Headscratchers / 3 Body Problem

Go To

  • "We're going to kill you as bugs because you are liars" simply due to learning fairy tales are untrue seems really questionable coming from the society that seems to understand creating falsehoods already:
    • Scrubbing security camera footage.
    • Creating a video game story that by their own admission includes Artistic License.
      • They understand altering of data, but not conveying misinformation through direct communication. To them, the closest analogue to verbal speech is something akin to telepathy. But in any case, the San-Ti were extremely wary about humans from the start, the only reason they didn't seek our extermination from the start was that the first attempt at communication from humans was a plea to surrender and submit to their rule.

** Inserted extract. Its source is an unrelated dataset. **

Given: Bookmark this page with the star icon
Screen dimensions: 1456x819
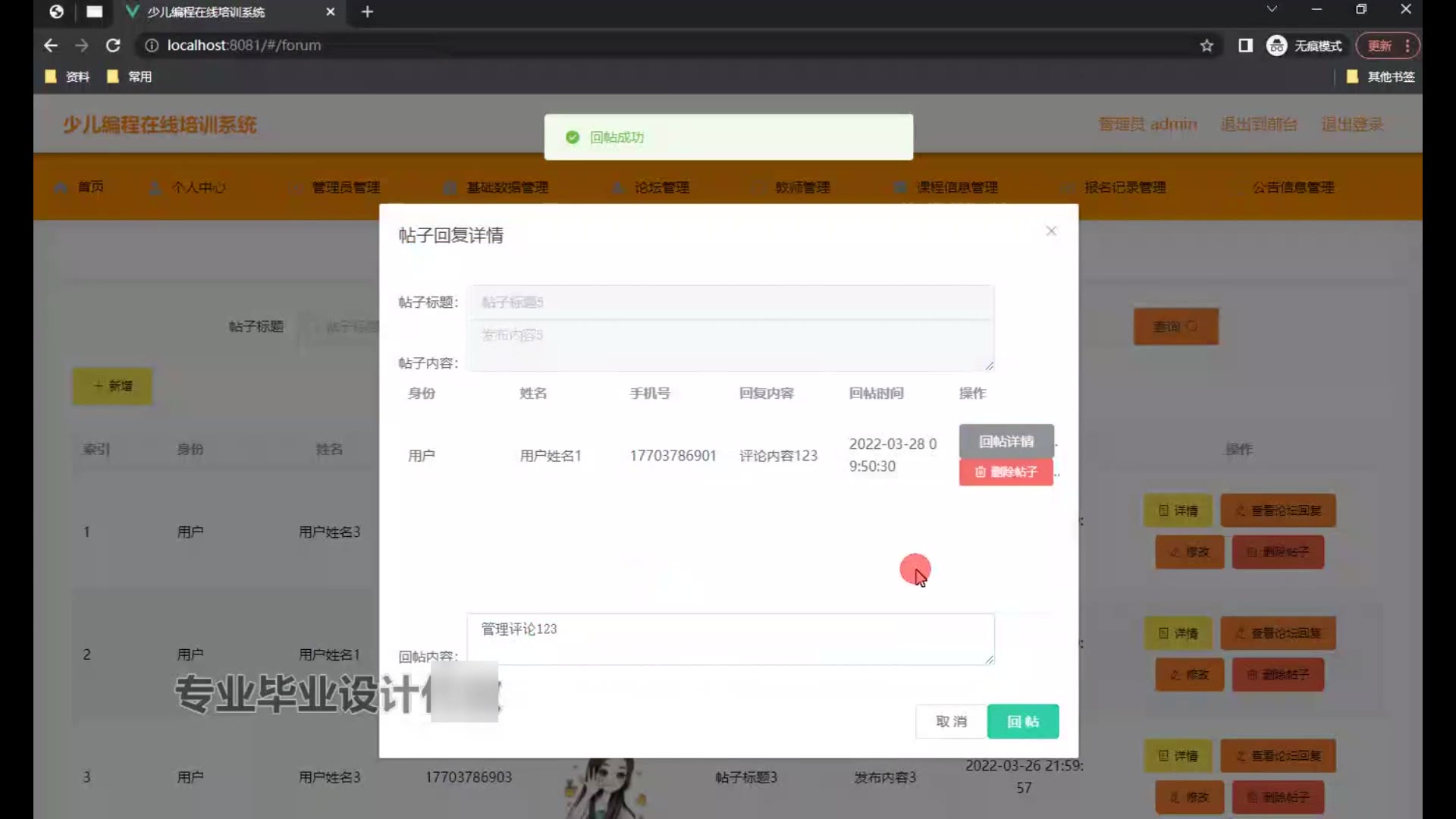Looking at the screenshot, I should click(x=1207, y=46).
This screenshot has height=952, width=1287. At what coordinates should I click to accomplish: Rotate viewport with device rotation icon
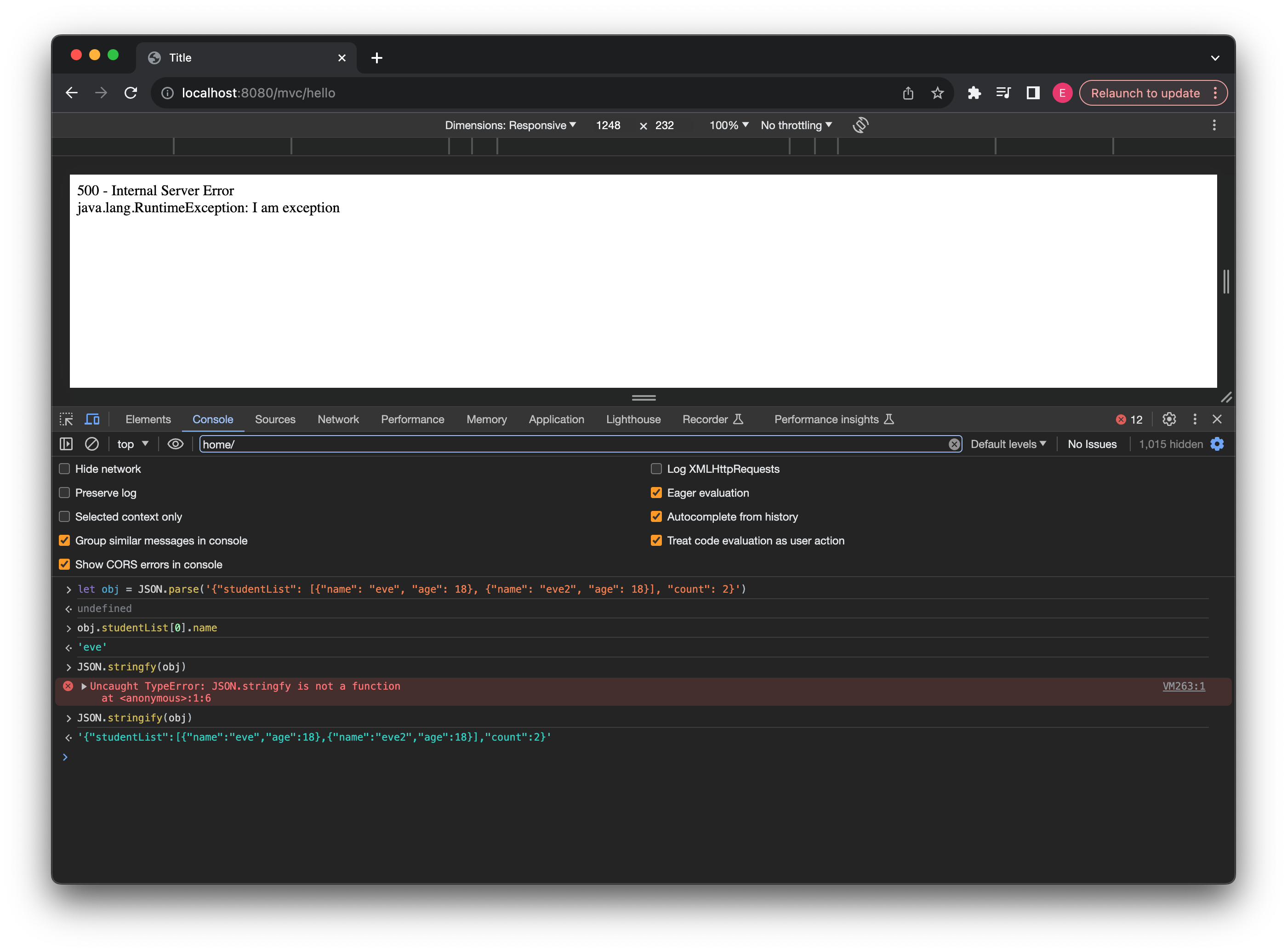(x=860, y=125)
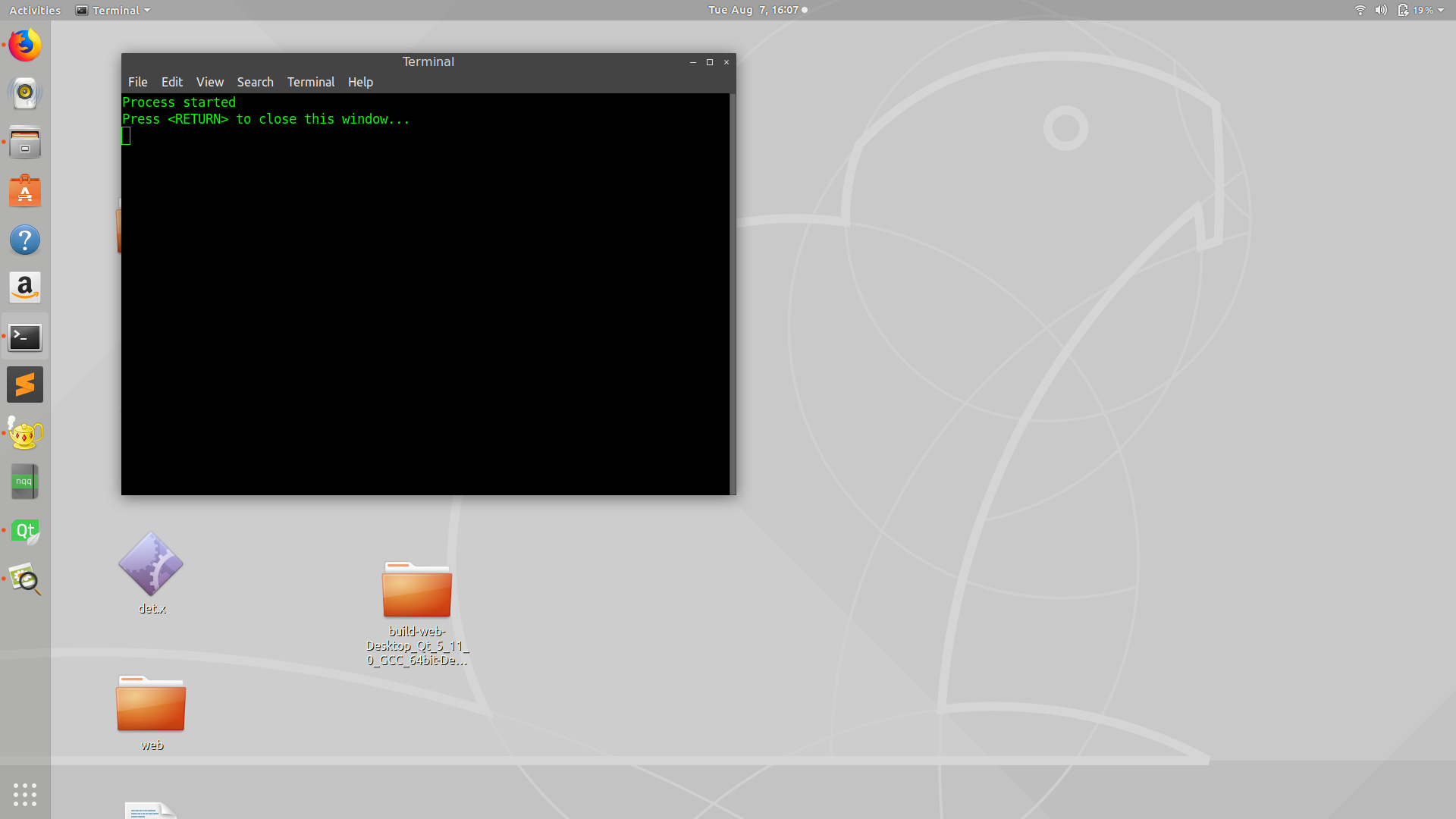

      • Adding to the above: deception does exist within their culture, but it's very indirect since the aforementioned "telepathy" makes outright lying futile and thus they have very little experience with detecting the latter. For them, deception mainly consists of withholding data, erasing evidence, and avoiding detection, which does match up with their behavior regarding Earth. And metaphors and Artistic License are not inherently deceptive; "you are bugs" was a taunt, and their human alien appearance in the VR game was explicitly A Form You Are Comfortable With.
      • The problem occurs because of exactly what the "Lord" considers lying. They are confounded by Mike Evans metaphorically comparing their enemies to a plague, which is a direct parallel to them calling humanity bugs later. And the concept of fiction, as in a fairy tale not being true, also seems beyond their initial comprehension, which should make the fictional elements of the video game likewise alien to them.

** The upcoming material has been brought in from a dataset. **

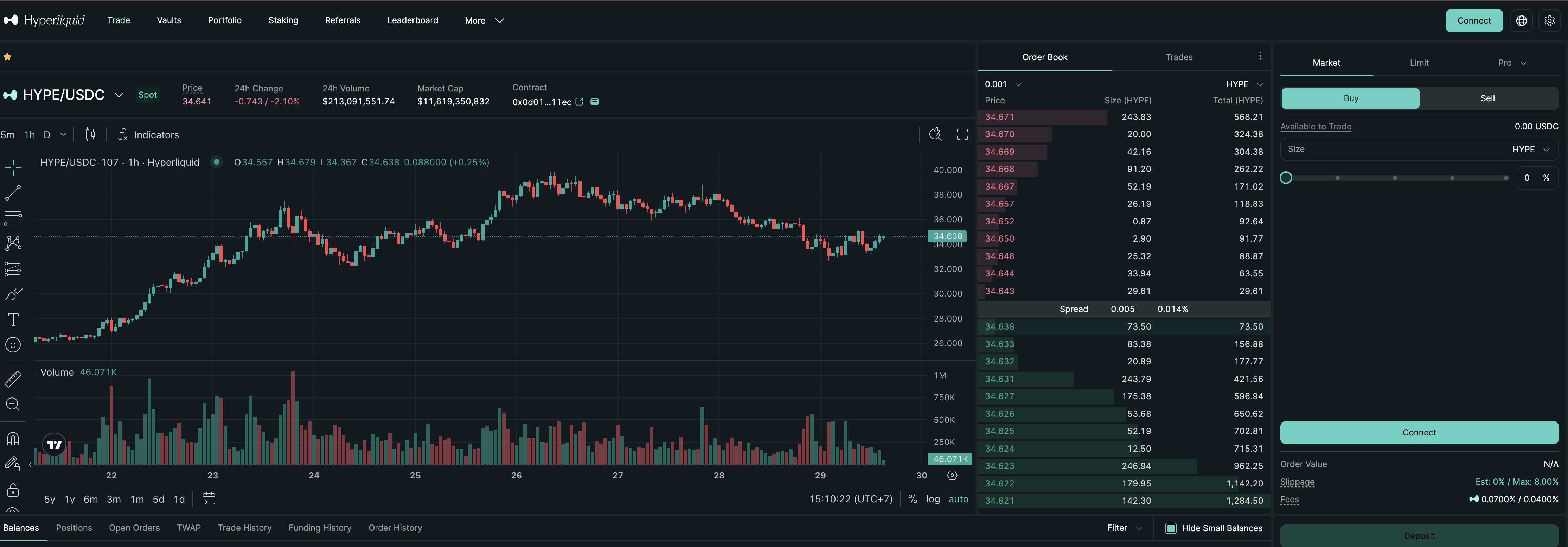Enter chart fullscreen mode
Image resolution: width=1568 pixels, height=547 pixels.
962,135
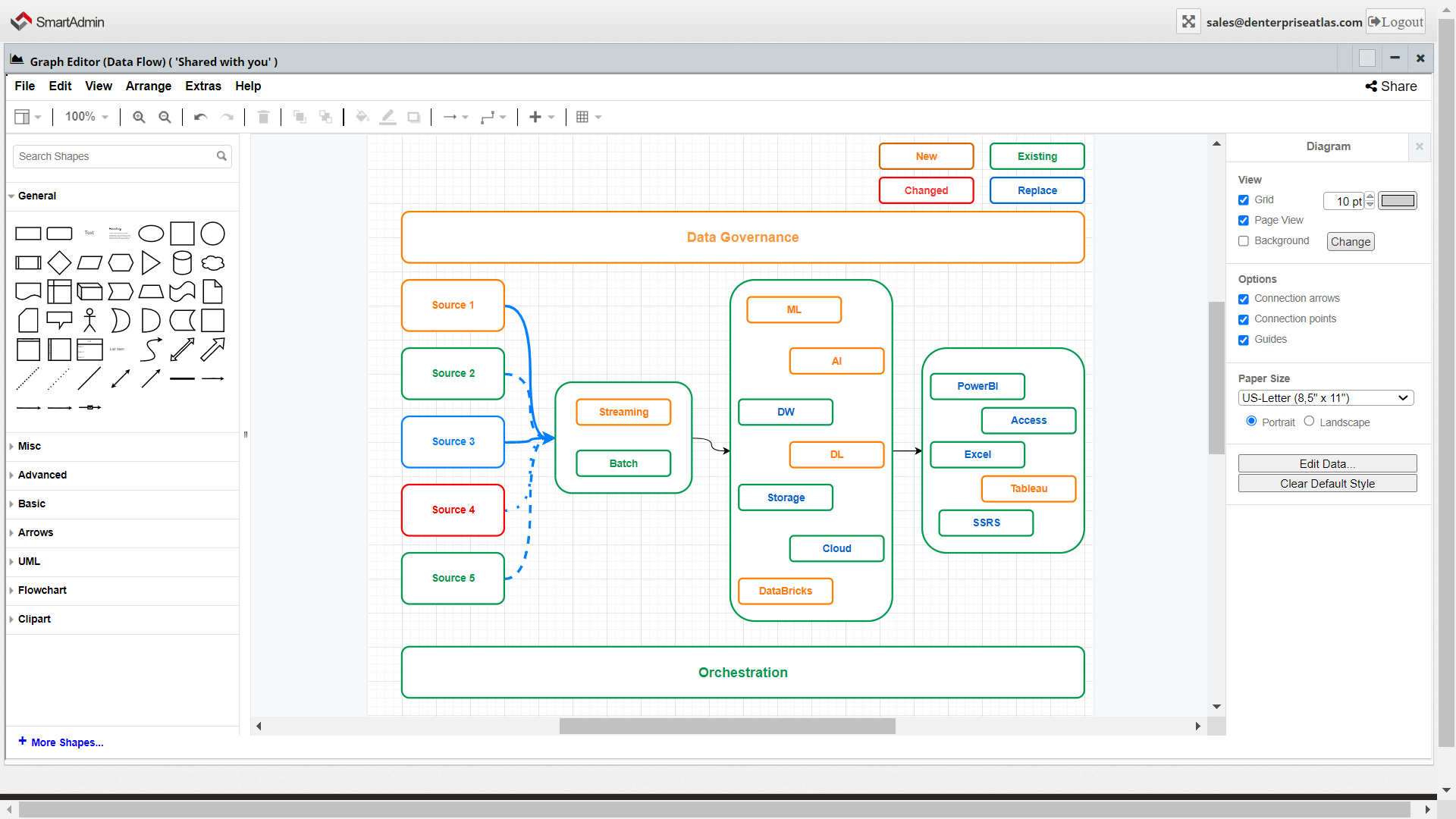Disable the Grid checkbox

pos(1244,200)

  • If the aliens are so advanced that they've got intergalactic travel, quantum computers the size of a photon, and cam observe a planet over 3 light years away, why do they need Earth? Presumably they've also been observing other planets that they could look to colonize or terraform (assuming they've got the technology to do so).

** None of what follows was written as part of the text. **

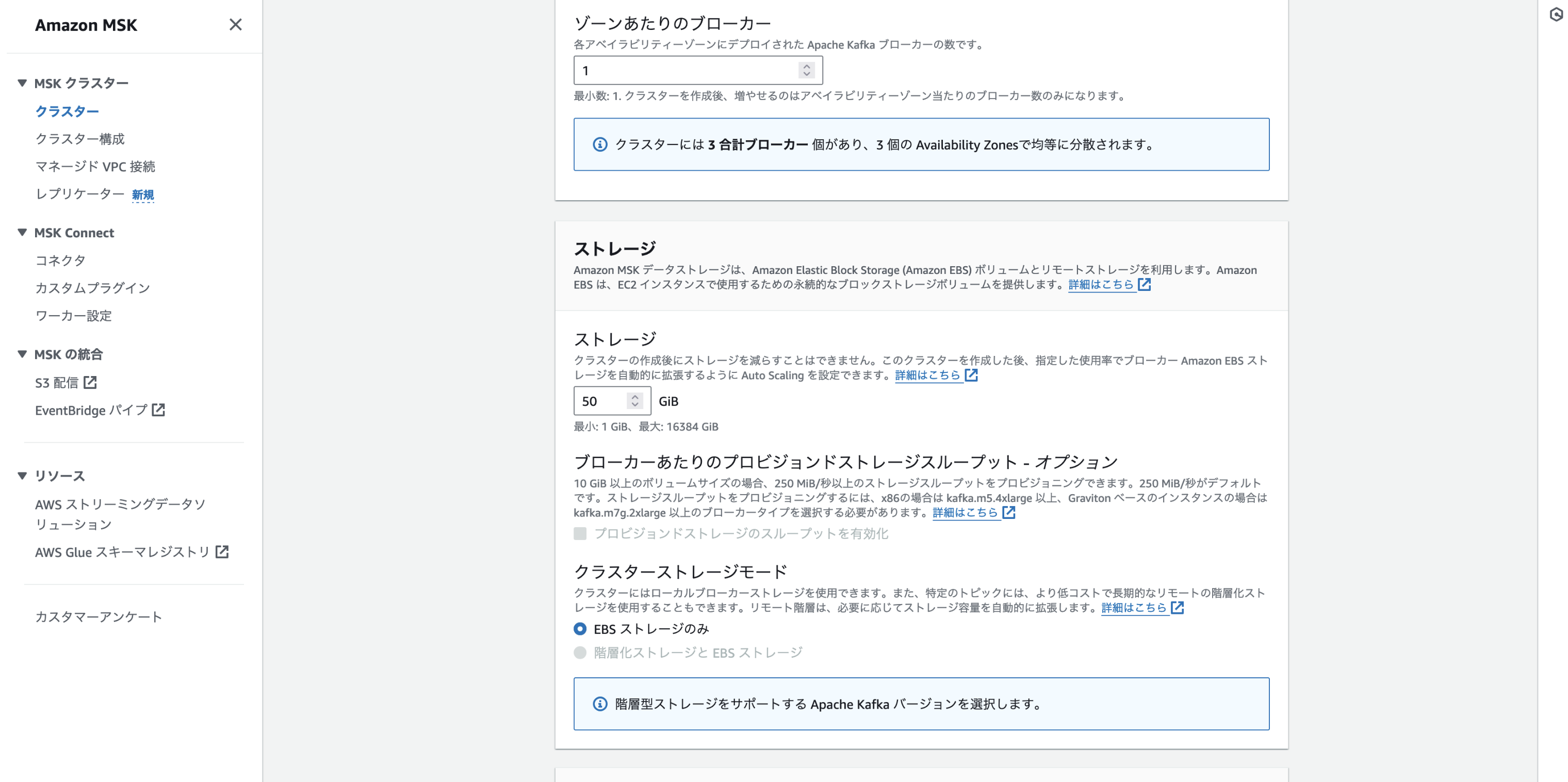Click external link icon after クラスターストレージモード 詳細はこちら
This screenshot has height=782, width=1568.
pos(1177,607)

    • They don't have anything resembling intergalactic travel. Just the cosmically short distance of four lightyears takes them all their resources and four centuries to accomplish. There are no habitable planets closer than Earth to them. And if they didn't have a need for Earth, they would just have sterilized the planet without saying a word to us. They don't want to destroy humanity because they want our world, they want to destroy us because we are a potential threat no matter what. Wanting Earth is the only reason why they entertained coexistence even for a moment.
      • The aliens have evolved to survive far harsher conditions than anything we would consider "habitable". They're only leaving their planet because of its unpredictable orbit, which causes Chaotic Eras and will eventually destroy their world. There's not much of a reason they can't just park their fleet in our solar system and keep most of their people dehydrated while they mine asteroids for resources and "terraform" Mars or some other non-Earth planet — except for their distrust of humanity and the needs of the plot.
      • You're correct that the San-Ti don't need Earth specifically; any stable world in the Solar system would do. But Earth is treated with near-reverence in their society because it's a stable world that also happens to be habitable to their kind, and it's just four light-years away — practically on their doorstep. Culturally, it would be unthinkable not to conquer Earth. On top of this, they resent humanity for having had the freedom to develop without becoming ruthless social darwinists, and feel entitled to our planet as a reward for having suffered through so much in their long history.
  • Is it explained how a row of 300 nuclear devices was positioned along an impossibly long course through space for Project Staircase? How did the bombs get there, and wouldn't it take a huge amount of time for bomb 300 to reach its outer position in the chain?
    • According to the books, launching the nukes into orbit began very early in the project, before most of the technical details had actually been finalized, and these launches continued all the way through development. Presumably some of the earliest launches were aimed at the most distant orbits at the end of the chain, so all the bombs would be roughly in position by the time Will's rocket lifted off. It's also implied that, unlike in the books, all the bombs were placed in or near Earth orbit, so reaching them would only take a few days or weeks under normal interplanetary speeds.
  • If the Sophons can cause every digital screen on Earth (including ones unconnected to the internet like the recorder given to Ye Wenjie) to show the same thing at the same time, why do they only use this for intimidation? The havoc caused by all computers, televisions, cell phones, and so on suddenly becoming inoperable would at the very least significantly hamper humanity's scientific development in the short term and possibly even knock us permanently back to a pre-digital age, and since the aliens have already stopped hiding themselves, there's not really much of a downside for them to use such a tactic.